_Exercise directions_: Every entry must be duplicated precisely as written.

_Exercise material_:
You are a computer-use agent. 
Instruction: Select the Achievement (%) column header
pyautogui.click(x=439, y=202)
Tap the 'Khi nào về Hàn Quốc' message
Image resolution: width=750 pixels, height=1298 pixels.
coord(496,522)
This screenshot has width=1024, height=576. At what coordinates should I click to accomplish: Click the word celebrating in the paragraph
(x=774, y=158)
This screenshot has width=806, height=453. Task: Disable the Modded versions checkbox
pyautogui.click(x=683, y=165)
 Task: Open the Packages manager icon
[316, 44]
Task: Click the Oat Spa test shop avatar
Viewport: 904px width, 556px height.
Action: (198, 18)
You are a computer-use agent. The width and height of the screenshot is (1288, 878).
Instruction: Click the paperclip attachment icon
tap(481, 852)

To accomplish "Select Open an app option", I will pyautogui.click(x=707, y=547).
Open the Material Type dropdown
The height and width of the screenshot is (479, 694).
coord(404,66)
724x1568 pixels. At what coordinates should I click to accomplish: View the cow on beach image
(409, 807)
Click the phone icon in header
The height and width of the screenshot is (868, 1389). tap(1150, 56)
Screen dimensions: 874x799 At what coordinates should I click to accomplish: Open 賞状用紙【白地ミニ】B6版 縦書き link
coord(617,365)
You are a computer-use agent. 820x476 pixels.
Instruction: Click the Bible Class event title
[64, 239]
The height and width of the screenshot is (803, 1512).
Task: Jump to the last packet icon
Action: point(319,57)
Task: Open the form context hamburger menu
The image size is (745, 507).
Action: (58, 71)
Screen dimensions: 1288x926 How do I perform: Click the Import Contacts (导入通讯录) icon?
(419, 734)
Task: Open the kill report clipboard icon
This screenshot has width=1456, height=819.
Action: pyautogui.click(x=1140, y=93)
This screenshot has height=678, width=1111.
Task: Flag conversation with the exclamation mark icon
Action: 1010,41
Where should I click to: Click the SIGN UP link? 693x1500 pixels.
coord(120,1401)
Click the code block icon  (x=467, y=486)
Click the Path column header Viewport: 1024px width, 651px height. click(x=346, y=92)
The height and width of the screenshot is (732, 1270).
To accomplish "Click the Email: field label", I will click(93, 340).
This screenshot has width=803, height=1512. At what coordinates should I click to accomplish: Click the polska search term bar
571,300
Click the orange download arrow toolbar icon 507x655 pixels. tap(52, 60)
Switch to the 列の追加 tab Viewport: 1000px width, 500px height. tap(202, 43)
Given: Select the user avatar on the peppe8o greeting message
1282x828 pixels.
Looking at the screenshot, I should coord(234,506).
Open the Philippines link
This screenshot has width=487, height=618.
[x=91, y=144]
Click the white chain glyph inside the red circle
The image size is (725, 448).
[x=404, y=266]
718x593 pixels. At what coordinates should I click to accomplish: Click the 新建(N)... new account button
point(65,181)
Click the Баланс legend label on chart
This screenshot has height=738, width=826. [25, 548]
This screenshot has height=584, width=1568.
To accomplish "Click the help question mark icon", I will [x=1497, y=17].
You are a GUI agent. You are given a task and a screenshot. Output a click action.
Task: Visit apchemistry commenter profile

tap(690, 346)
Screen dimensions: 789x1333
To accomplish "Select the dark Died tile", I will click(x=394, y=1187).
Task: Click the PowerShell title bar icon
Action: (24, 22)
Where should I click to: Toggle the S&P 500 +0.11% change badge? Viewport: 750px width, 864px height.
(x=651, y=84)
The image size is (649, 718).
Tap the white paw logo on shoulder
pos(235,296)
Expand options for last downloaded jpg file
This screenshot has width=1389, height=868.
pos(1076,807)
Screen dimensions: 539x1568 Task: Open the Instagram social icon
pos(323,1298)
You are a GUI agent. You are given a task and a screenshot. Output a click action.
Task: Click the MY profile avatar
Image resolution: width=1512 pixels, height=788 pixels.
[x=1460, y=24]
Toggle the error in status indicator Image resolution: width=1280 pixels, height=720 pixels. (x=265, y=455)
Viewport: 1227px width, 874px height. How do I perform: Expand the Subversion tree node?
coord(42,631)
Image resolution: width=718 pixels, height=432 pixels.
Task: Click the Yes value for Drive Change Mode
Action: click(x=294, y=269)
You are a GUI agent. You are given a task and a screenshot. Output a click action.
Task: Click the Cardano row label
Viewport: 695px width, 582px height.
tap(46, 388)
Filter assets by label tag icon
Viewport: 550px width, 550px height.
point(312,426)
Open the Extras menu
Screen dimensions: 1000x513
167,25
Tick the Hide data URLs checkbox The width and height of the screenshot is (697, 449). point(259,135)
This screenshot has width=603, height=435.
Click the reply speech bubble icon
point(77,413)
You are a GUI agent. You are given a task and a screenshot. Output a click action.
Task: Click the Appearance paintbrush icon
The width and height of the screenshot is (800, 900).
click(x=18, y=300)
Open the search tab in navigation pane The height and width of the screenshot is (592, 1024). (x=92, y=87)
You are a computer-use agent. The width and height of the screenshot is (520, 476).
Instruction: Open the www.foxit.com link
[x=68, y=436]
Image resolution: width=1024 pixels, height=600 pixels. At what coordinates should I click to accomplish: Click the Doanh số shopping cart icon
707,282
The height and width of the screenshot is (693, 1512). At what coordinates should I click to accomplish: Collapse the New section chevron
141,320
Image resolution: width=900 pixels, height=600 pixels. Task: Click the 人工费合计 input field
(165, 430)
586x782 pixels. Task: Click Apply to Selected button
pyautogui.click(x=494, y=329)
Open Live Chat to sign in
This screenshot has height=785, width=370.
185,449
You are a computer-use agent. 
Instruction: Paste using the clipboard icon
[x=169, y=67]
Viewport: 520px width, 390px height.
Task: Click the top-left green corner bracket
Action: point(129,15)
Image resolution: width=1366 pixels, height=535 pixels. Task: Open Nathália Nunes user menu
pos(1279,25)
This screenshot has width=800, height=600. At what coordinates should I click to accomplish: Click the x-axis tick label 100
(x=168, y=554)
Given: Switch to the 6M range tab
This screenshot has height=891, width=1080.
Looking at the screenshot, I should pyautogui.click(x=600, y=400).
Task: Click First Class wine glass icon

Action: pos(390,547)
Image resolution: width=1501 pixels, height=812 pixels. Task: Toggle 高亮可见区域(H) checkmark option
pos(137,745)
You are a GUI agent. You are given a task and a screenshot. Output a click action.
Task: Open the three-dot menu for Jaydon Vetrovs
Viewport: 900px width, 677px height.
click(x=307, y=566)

_Answer space_:
You are a computer-use agent. 
Instruction: Select the Achievement (%) column header
pyautogui.click(x=439, y=202)
Tap the 'Khi nào về Hàn Quốc' message
Image resolution: width=750 pixels, height=1298 pixels.
coord(496,522)
This screenshot has width=1024, height=576. At what coordinates should I click to accomplish: Click the word celebrating in the paragraph
(x=774, y=158)
This screenshot has width=806, height=453. Task: Disable the Modded versions checkbox
pyautogui.click(x=683, y=165)
 Task: Open the Packages manager icon
[316, 44]
Task: Click the Oat Spa test shop avatar
Viewport: 904px width, 556px height.
Action: (198, 18)
You are a computer-use agent. The width and height of the screenshot is (1288, 878).
Instruction: Click the paperclip attachment icon
tap(481, 852)

To accomplish "Select Open an app option", I will pyautogui.click(x=707, y=547).
Open the Material Type dropdown
The height and width of the screenshot is (479, 694).
coord(404,66)
724x1568 pixels. At what coordinates should I click to accomplish: View the cow on beach image
(409, 807)
Click the phone icon in header
The height and width of the screenshot is (868, 1389). tap(1150, 56)
Screen dimensions: 874x799 At what coordinates should I click to accomplish: Open 賞状用紙【白地ミニ】B6版 縦書き link
coord(617,365)
You are a computer-use agent. 820x476 pixels.
Instruction: Click the Bible Class event title
[64, 239]
The height and width of the screenshot is (803, 1512).
Task: Jump to the last packet icon
Action: point(319,57)
Task: Open the form context hamburger menu
The image size is (745, 507).
Action: (58, 71)
Screen dimensions: 1288x926 How do I perform: Click the Import Contacts (导入通讯录) icon?
(419, 734)
Task: Open the kill report clipboard icon
This screenshot has width=1456, height=819.
Action: pyautogui.click(x=1140, y=93)
This screenshot has height=678, width=1111.
Task: Flag conversation with the exclamation mark icon
Action: 1010,41
Where should I click to: Click the SIGN UP link? 693x1500 pixels.
coord(120,1401)
Click the code block icon  (x=467, y=486)
Click the Path column header Viewport: 1024px width, 651px height. click(x=346, y=92)
The height and width of the screenshot is (732, 1270).
To accomplish "Click the Email: field label", I will click(93, 340).
This screenshot has width=803, height=1512. At what coordinates should I click to accomplish: Click the polska search term bar
571,300
Click the orange download arrow toolbar icon 507x655 pixels. tap(52, 60)
Switch to the 列の追加 tab Viewport: 1000px width, 500px height. tap(202, 43)
Given: Select the user avatar on the peppe8o greeting message
1282x828 pixels.
Looking at the screenshot, I should coord(234,506).
Open the Philippines link
This screenshot has width=487, height=618.
[x=91, y=144]
Click the white chain glyph inside the red circle
The image size is (725, 448).
[x=404, y=266]
718x593 pixels. At what coordinates should I click to accomplish: Click the 新建(N)... new account button
point(65,181)
Click the Баланс legend label on chart
This screenshot has height=738, width=826. [25, 548]
This screenshot has height=584, width=1568.
To accomplish "Click the help question mark icon", I will [x=1497, y=17].
You are a GUI agent. You are given a task and a screenshot. Output a click action.
Task: Visit apchemistry commenter profile

tap(690, 346)
Screen dimensions: 789x1333
To accomplish "Select the dark Died tile", I will click(x=394, y=1187).
Task: Click the PowerShell title bar icon
Action: (24, 22)
Where should I click to: Toggle the S&P 500 +0.11% change badge? Viewport: 750px width, 864px height.
(x=651, y=84)
The image size is (649, 718).
Tap the white paw logo on shoulder
pos(235,296)
Expand options for last downloaded jpg file
This screenshot has width=1389, height=868.
pos(1076,807)
Screen dimensions: 539x1568 Task: Open the Instagram social icon
pos(323,1298)
You are a GUI agent. You are given a task and a screenshot. Output a click action.
Task: Click the MY profile avatar
Image resolution: width=1512 pixels, height=788 pixels.
[x=1460, y=24]
Toggle the error in status indicator Image resolution: width=1280 pixels, height=720 pixels. (x=265, y=455)
Viewport: 1227px width, 874px height. How do I perform: Expand the Subversion tree node?
coord(42,631)
Image resolution: width=718 pixels, height=432 pixels.
Task: Click the Yes value for Drive Change Mode
Action: click(x=294, y=269)
You are a GUI agent. You are given a task and a screenshot. Output a click action.
Task: Click the Cardano row label
Viewport: 695px width, 582px height.
tap(46, 388)
Filter assets by label tag icon
Viewport: 550px width, 550px height.
point(312,426)
Open the Extras menu
Screen dimensions: 1000x513
167,25
Tick the Hide data URLs checkbox The width and height of the screenshot is (697, 449). point(259,135)
This screenshot has width=603, height=435.
Click the reply speech bubble icon
point(77,413)
You are a GUI agent. You are given a task and a screenshot. Output a click action.
Task: Click the Appearance paintbrush icon
The width and height of the screenshot is (800, 900).
click(x=18, y=300)
Open the search tab in navigation pane The height and width of the screenshot is (592, 1024). (x=92, y=87)
You are a computer-use agent. The width and height of the screenshot is (520, 476).
Instruction: Open the www.foxit.com link
[x=68, y=436]
Image resolution: width=1024 pixels, height=600 pixels. At what coordinates should I click to accomplish: Click the Doanh số shopping cart icon
707,282
The height and width of the screenshot is (693, 1512). At what coordinates should I click to accomplish: Collapse the New section chevron
141,320
Image resolution: width=900 pixels, height=600 pixels. Task: Click the 人工费合计 input field
(165, 430)
586x782 pixels. Task: Click Apply to Selected button
pyautogui.click(x=494, y=329)
Open Live Chat to sign in
This screenshot has height=785, width=370.
185,449
You are a computer-use agent. 
Instruction: Paste using the clipboard icon
[x=169, y=67]
Viewport: 520px width, 390px height.
Task: Click the top-left green corner bracket
Action: point(129,15)
Image resolution: width=1366 pixels, height=535 pixels. Task: Open Nathália Nunes user menu
pos(1279,25)
This screenshot has width=800, height=600. At what coordinates should I click to accomplish: Click the x-axis tick label 100
(x=168, y=554)
Given: Switch to the 6M range tab
This screenshot has height=891, width=1080.
Looking at the screenshot, I should pyautogui.click(x=600, y=400).
Task: Click First Class wine glass icon

Action: pos(390,547)
Image resolution: width=1501 pixels, height=812 pixels. Task: Toggle 高亮可见区域(H) checkmark option
pos(137,745)
You are a GUI agent. You are given a task and a screenshot. Output a click action.
Task: Open the three-dot menu for Jaydon Vetrovs
Viewport: 900px width, 677px height.
click(x=307, y=566)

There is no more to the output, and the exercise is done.